Friday 31st January
Railay, on the Thai mainland is simply glorious. It all looks very familiar – I am sure I have seen this fabulous landscape/seascape many times in movies, and holiday destination programs.
There is a price
to pay for this beauty/viewty…popularity… The area is simply heaving with
tourists, most of the Russian. The
beach is lined with longtail boats, ready to zoom people noisily hither and
yon. There are canoes being paddled
(sometimes alarmingly by people who don’t seem to be able to co-ordinate the
paddles and who possibly can’t swim…) People are climbing the vertiginous
cliffs, others are shrieking, bat-like, in the once silent and majestic
caves. There are resorts, shops, cafés,
bars, peoplepeoplePEOPLE everywhere.
It is all very
fascinating, to sit at a beachfront table and watch.

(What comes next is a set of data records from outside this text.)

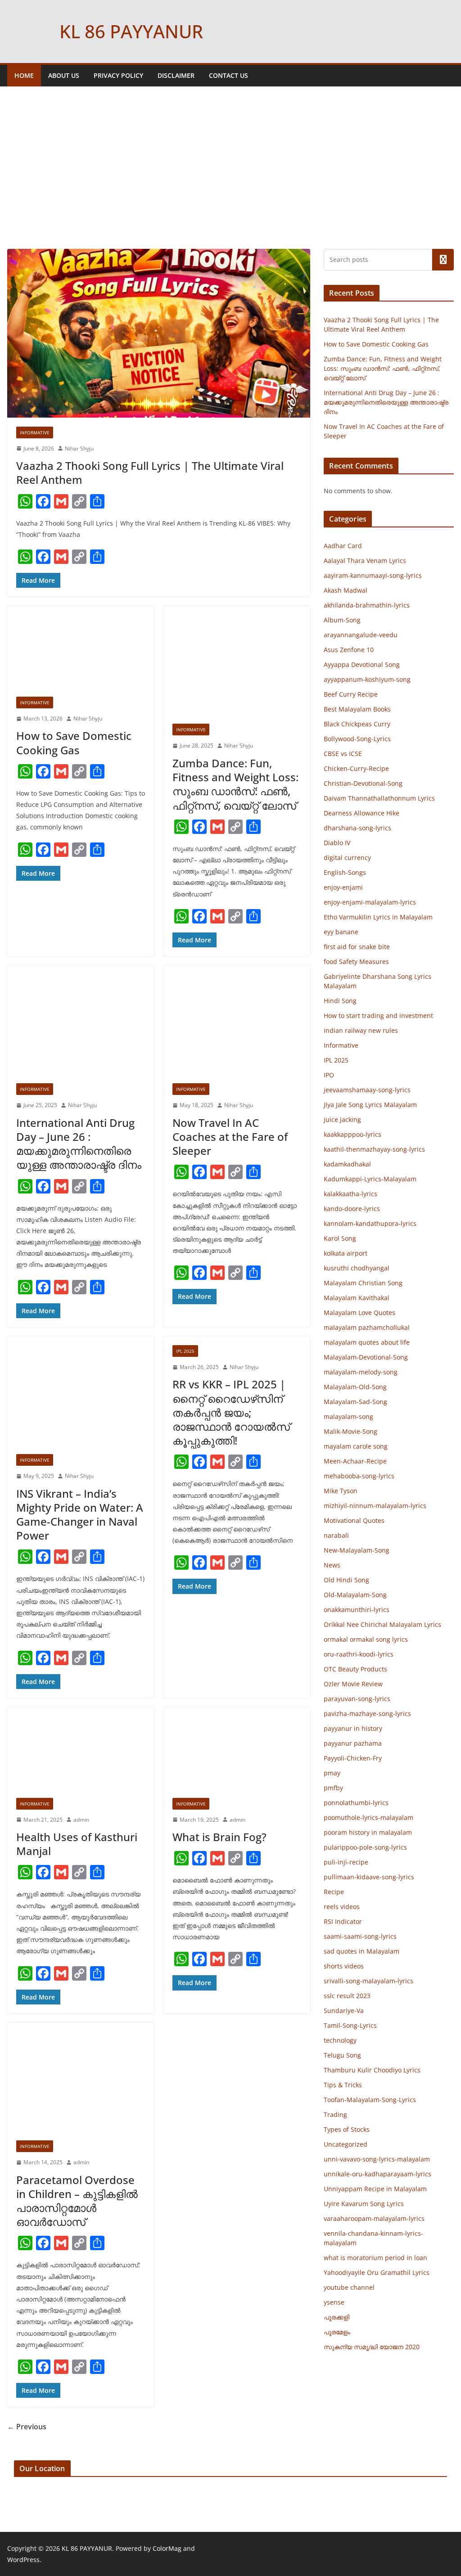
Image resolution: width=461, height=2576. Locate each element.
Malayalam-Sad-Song (355, 1401)
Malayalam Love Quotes (359, 1312)
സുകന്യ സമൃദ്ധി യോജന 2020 (372, 2346)
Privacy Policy (118, 75)
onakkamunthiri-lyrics (356, 1609)
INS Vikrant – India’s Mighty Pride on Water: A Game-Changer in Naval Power (79, 1514)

So many different sizes and shapes, mostly
wearing…bikinis. (Some
inadvisedly.) Russian couples seem to go
in for matching outfits – fluorescent green or orange, speedos for him, tiny
bikini for her. And LOTS of bright pink
sunburn…
The Chow Lair*
(Sea Gypsies) have been gently but definitely removed from their own
islands. Entrepreneurs (local) have
bought up the land on the most beautiful beaches, leaving them with nowhere
much to go. Their culture is slowly
disappearing. Such is modern life,
modern tourism…the price to pay.
* I read in Lonely
Planet that during the 2004 tsunami virtually
no Chow Lair were killed, as folk tales handed down from generation to
generation alerted them to the dangers of the quickly receding tide, and they
were able to escape to higher ground.
How fascinating about the Chow Lair!